The search for sound income-oriented products that consumers at or near retirement age find useful and affordable continues with no signs of abating, yet the search has been somewhat elusive.
What are the objectives and problems, and what worthwhile solutions either exist or are on the drawing boards? For some suggested objectives, see the box below. We will discuss some solutions in this article.
The solution everyone knows about is the single premium immediate annuity. In its simplest form, the SPIA provides a flow of payments as long as an annuitant is alive. SPIA sales, despite intensive insurer activity, have been quite modest.
Current, relatively low interest rate levels make it much harder to offer a competitive monthly return. Remember that such payments will continue at this level for life. Consumers don't recognize its value and for good reason. While the vehicle meets the first objective, it doesn't meet the rest particularly well!
Many insurers offer single premium immediate variable annuities. These SPIVAs, as they are often called, provide performance linked to equity and other non-guaranteed investments. With respect to the income objectives outlined here, they provide assurance that annuitants can't outlive their assets, and they do provide upside potential; but they also can pose a serious risk of downside performance if the return is less than the rate assumed in the determination of the purchase rate.
The guaranteed minimum withdrawal benefit design is available in many deferred variable annuities. Today's more advanced designs provide a GMWB payment promise for life. Of course, these benefits, when paid out, are paid out on the less favorable last-in, first-out (LIFO) tax basis.
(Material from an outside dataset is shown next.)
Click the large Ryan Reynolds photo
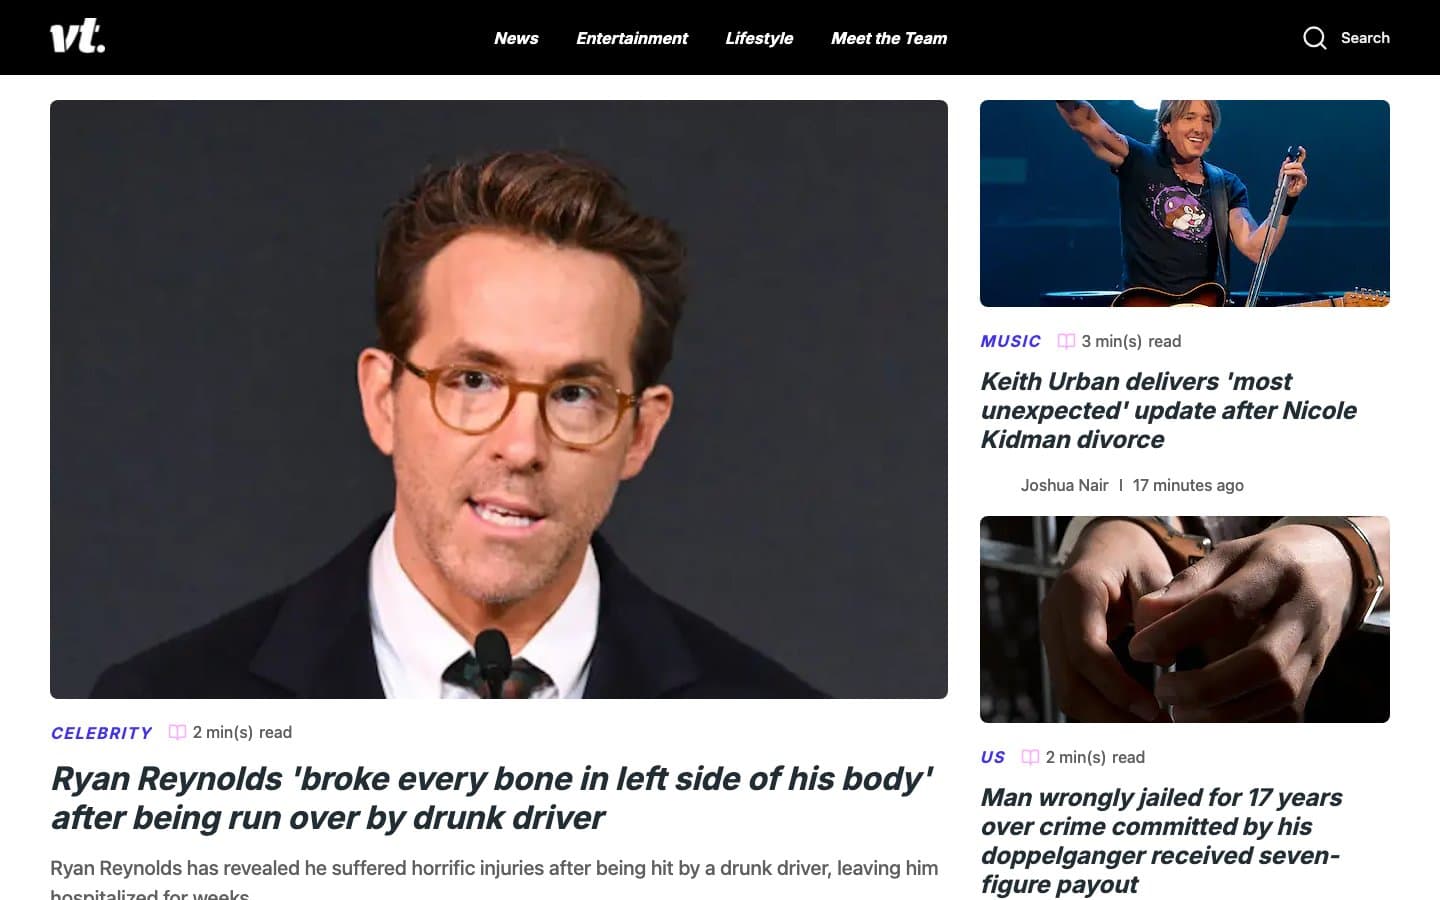This screenshot has width=1440, height=900. point(499,399)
Companies utilizing this feature seem to have concluded that SPIA-based designs are facing too much public and producer resistance and therefore that the GMWB approach represents a promising and achievable first step to educating the consumer about longevity issues. As for payments under GMWB, actuarial observations indicate these are relatively modest.
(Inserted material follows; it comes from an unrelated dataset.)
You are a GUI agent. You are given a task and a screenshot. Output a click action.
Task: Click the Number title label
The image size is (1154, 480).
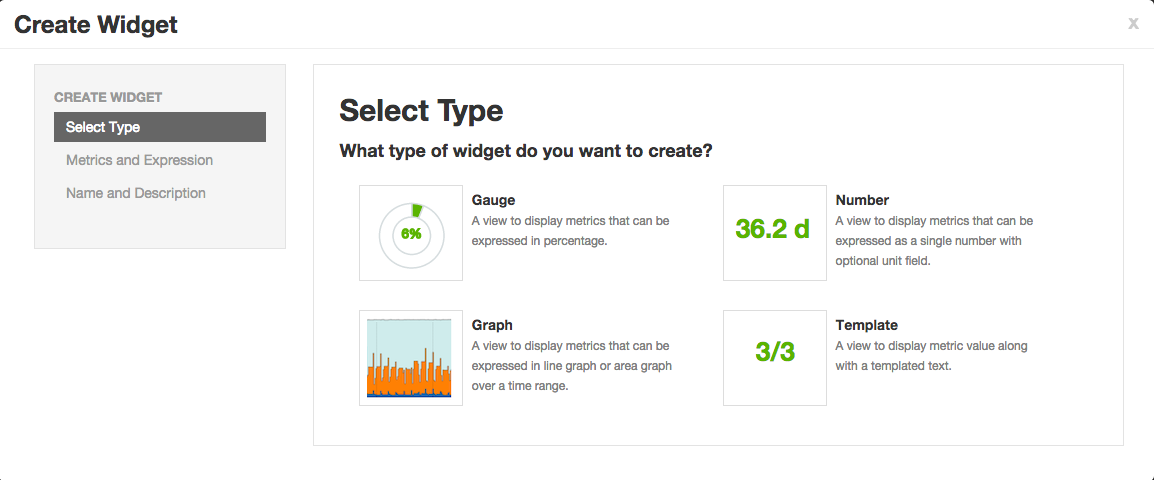pos(862,200)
One company has developed a very interesting and promising annuity vehicle that addresses the first objective. Its very modest initial cost also may have significant appeal. In some ways, this product could be viewed as providing insurance against the financial concerns of longevity, since it promises a monthly annuity payment beginning at an advanced age, say 85, and continuing as long as the annuitant lives.
In one form, the investment is lost if the annuitant dies before age 85, but, of course, that's what makes this product so inexpensive. The product protects against what we actuaries call the "tail," and because the cost is so modest, it enables the bulk of the investments to remain under the client's control. By only providing protection against longevity, most of the other issues are satisfactorily addressed.
Another vehicle combines long term care protection with an SPIA. This offering enhances the payout amount when the annuitant needs LTC over the long term. The step-up in payout amount is intended to be permanent and parallels the annuitant's likely increase in living costs and shortened life expectancy. Design flexibility, of course, exists. SPIA payment taxability reflects an exclusion ratio that returns a combination of principal and interest so that there is some tax efficiency there.
Another consideration that some products address is the ability to keep up with increased living costs. A new annuity vehicle linked to the stock market provides potential upside protection, with only a limited downside. There is no doubt that newer vehicles will provide only upside potential, without downside risk.
In its basic form, both the existing vehicle and the newer vehicle are SPIA structured, although in the newer one, deferred annuity attributes are present. The upside performance can be very interesting because its application can be very immediate, in which case its value would be considerable, or it can be spread over a number of years, or structured to be highly liquid. Consumers can maintain their initial income level, provide for greatly increased early returns or spread out the benefit of positive return over the product lifetime.